Фрагмент документа:

Трудно судить о подоплёке этого сенсационного заявления, основанного, скорее всего, на не вполне надёжных источниках. Удивительно другое. Во-первых, со стороны заинтересованных лиц не последовало никаких опровержений столь убийственного обвинения. (Во всяком случае, нам об этом ничего не известно.) И второе – почему эта беспроигрышная карта не была разыграна властью в период тотального поношения бывшего главвоенмора, когда он был объявлен агентом всех иностранных разведок и любое, даже самое ничтожное доказательство его причастности к царскому сыску стало бы драгоценным подарком для его могущественного врага? Полагаем, ответ несложен. Брошюра Авла Геллия просто затерялась в волнах революционного моря – ко благу автора, избежавшего таким образом возмездия победителей. Они вряд ли пощадили бы его только за то, что он пытался бросить тень на самого жестоковыйного из них. (Настоящий Авл Геллий, римский писатель II в., грамматик и антиквар, интересовался исключительно древностями и, в отличие от Владиславлева, не позволял себе рискованных политических эскапад.)

Выборка данных:
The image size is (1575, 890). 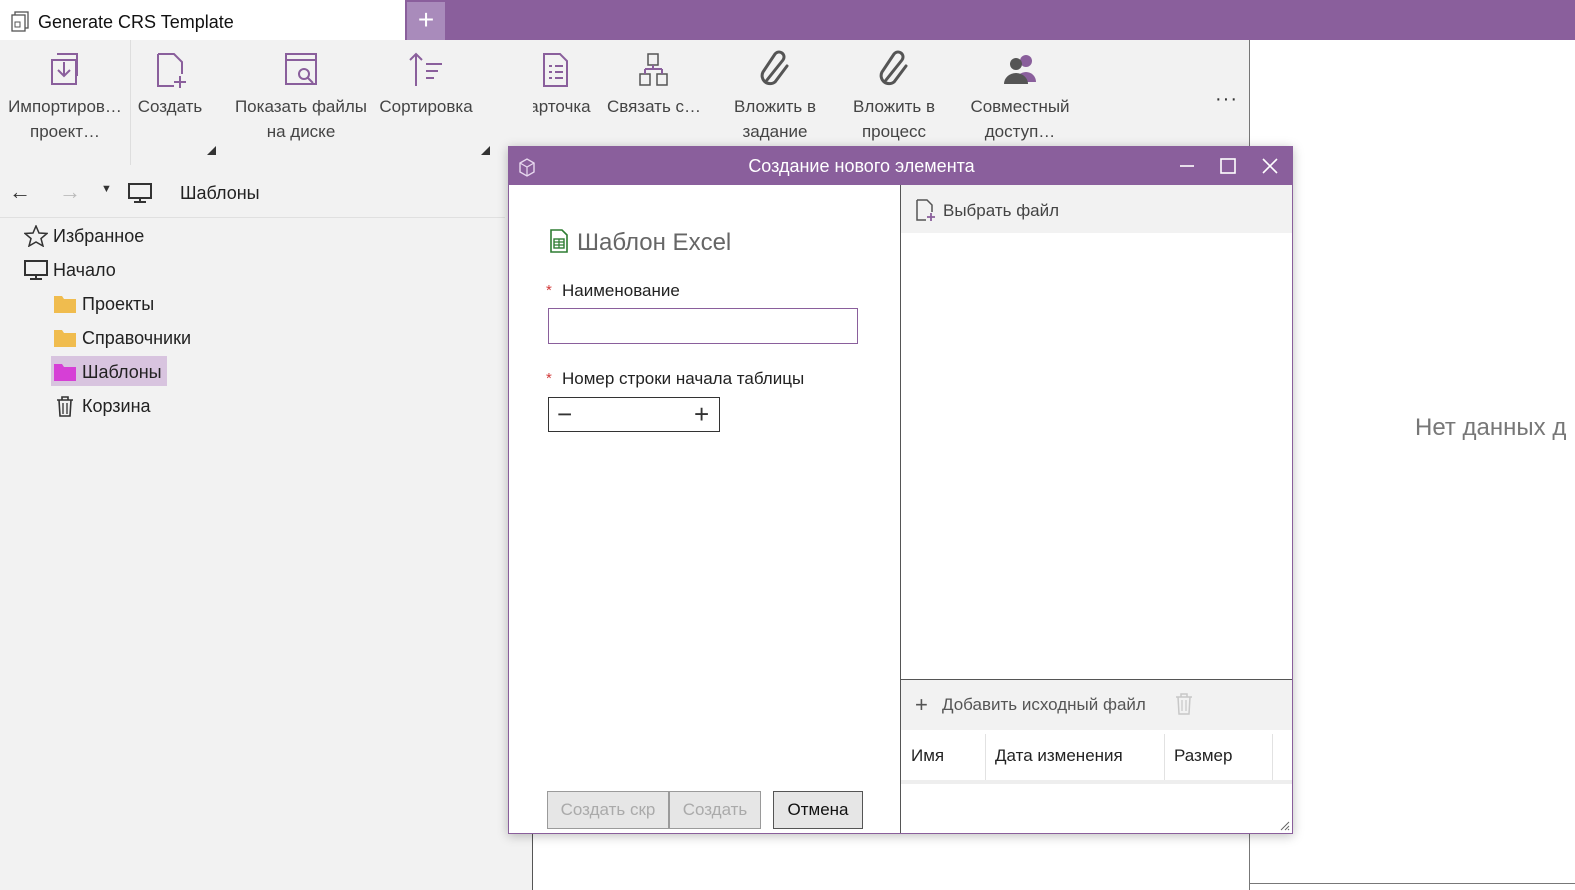 What do you see at coordinates (301, 92) in the screenshot?
I see `show-files-on-disk-button: Показать файлы на диске` at bounding box center [301, 92].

Задание: Продолжите текст о брошюре Авла Геллия, начиная сразу после его последнего предложения.

Поле ответа:
Не обходит автор брошюры и животрепещущего вопроса о влиянии «немецких денег» на ход и характер русской революции. Он соглашается, что деятельность Совета народных комиссаров до такой степени нелепа и «пахнет авантюризмом», что трудно не поверить самому вульгарному и простому объяснению смысла этой деятельности: «Перед нами будто бы не учёные сумасброды и фанатики, а просто-напросто авангард Вильгельма». Провоцируемая большевиками гражданская война выгодна только Германии. «Если самого Ленина и ещё немногих из его ближайших сподвижников оставить вне подозрений в этой гнусности, то всё же останется целый ряд тёмных личностей, как Козловский, Фюрстенберг, Рошаль, Троцкий, Луначарский».
Владиславлев допускает, что «большевики, даже чисто идейные из них, получали деньги от Вильгельма». И, однако, как бы ни казался таковой их поступок безнравственным, автор не спешит «бросить в них камнем». Ибо, будучи интернационалистами, не признающими собственного отечества, большевики имеют моральное право брать деньги у его заклятых врагов. Поэтому со своей точки зрения Ленин не так уж неправ. «Если Вильгельм, такая цельная шовинистическая натура, способен понять своего антипода Ленина, то он, вероятно, считает последнего просто дураком, работающим на него, Вильгельма, но и Ленин, беря от него деньги на свою интернационалистическую пропаганду, тоже, наверное, считает дураком Вильгельма». И хотя можно сколько угодно негодовать по поводу действий большевиков, играющих судьбами собственной страны, и даже «присоединиться к оценке, сделанной Вильгельмом, умственных способностей большевицких вождей», нельзя считать их поступок безнравственным, поскольку они действуют в соответствии со своими убеждениями [653].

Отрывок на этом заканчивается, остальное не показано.